The refusal to divulge that information to residents at risk from the shipments was a high-profile example of the unfortunate tendency of government officials in Nebraska to kowtow to corporate interests.
Other states chose to inform their residents about the shipments, but Nebraska officials decided to heed the request by BNSF that the information be turned over only to certain public safety agencies on a confidential basis.
So Nebraska residents were basically kept in the dark on the number of oil tank cars rolling through their communities carrying volatile crude from the Bakken oil fields in North Dakota.
Sad to say, the change in state policy cannot be attributed to a new-found concern for the public good.
State officials decided to release the information after BNSF officials abandoned their claim that the information was commercially proprietary, the Nebraska Emergency Management Agency told the attorney general’s office.
Many states had already released the information months earlier.

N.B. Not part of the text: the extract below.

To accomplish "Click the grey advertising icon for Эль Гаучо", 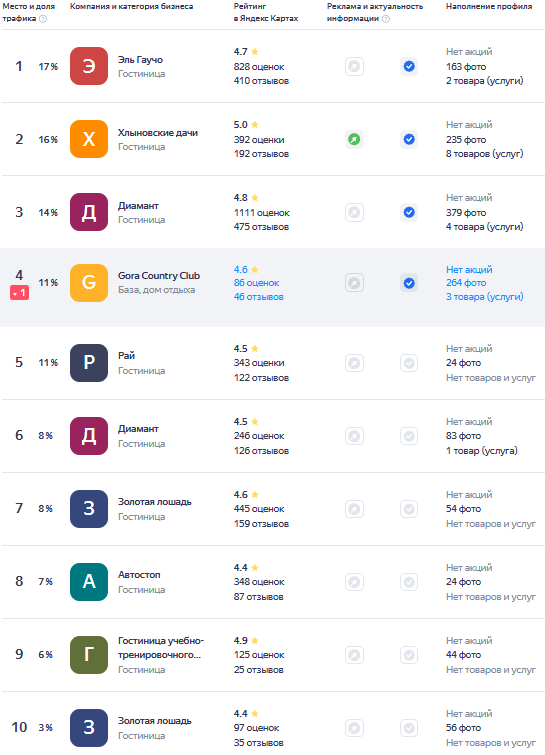I will click(354, 66).
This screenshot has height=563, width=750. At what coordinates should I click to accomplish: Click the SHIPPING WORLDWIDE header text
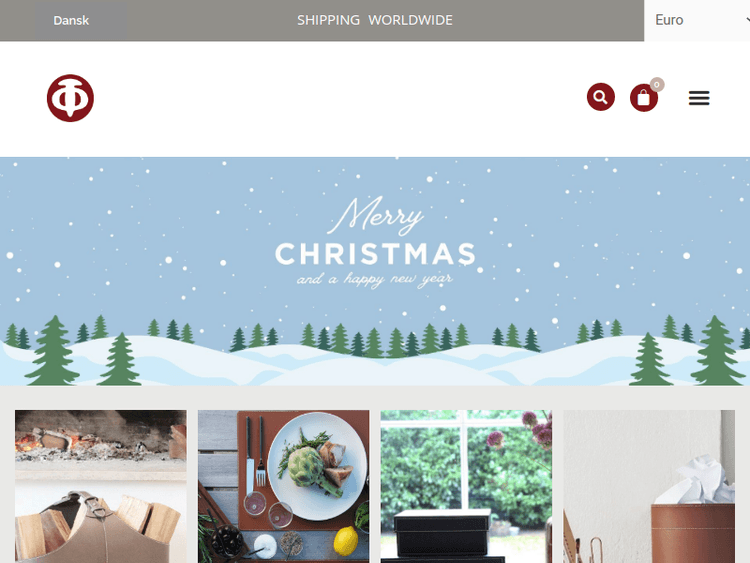pos(375,20)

Now, finally, Lincoln residents know that more than 100 tank cars carrying volatile crude from the Bakken oil fields come through Lincoln every week. The BNSF route runs through Havelock, along Cornhusker Highway, past the Pinnacle Bank Arena and close to Wilderness Park.
The cars also roll through South Sioux City, Oakland, Fremont, Ashland, Waverly, Hickman, Firth, Adams, Tecumseh, Table Rock and Falls City, according to BNSF’s system map.
As the Journal Star editorial board said months ago, the public has a right to know about the shipments because “disaster is only a loose crosstie away when oil tank cars coming rolling down the track.”
The number of trains carrying crude oil has soared with the boom in shale oil development in North America.
The number of accidents involving the cars also has been rising. An accident involving an unattended train in Quebec killed 47 people last year. A huge fireball exploded over Lynchburg, Virginia, earlier this year when 15 cars derailed. Fortunately no one was injured.
BNSF said last year that it plans to purchase more than 5,000 new tank cars with a safer design than the older models now being used.
The new tank cars will help make rail transport of crude oil safer. So will the public scrutiny that comes with the release of information on the oil tank cars that rumble through Nebraska communities on a regular basis.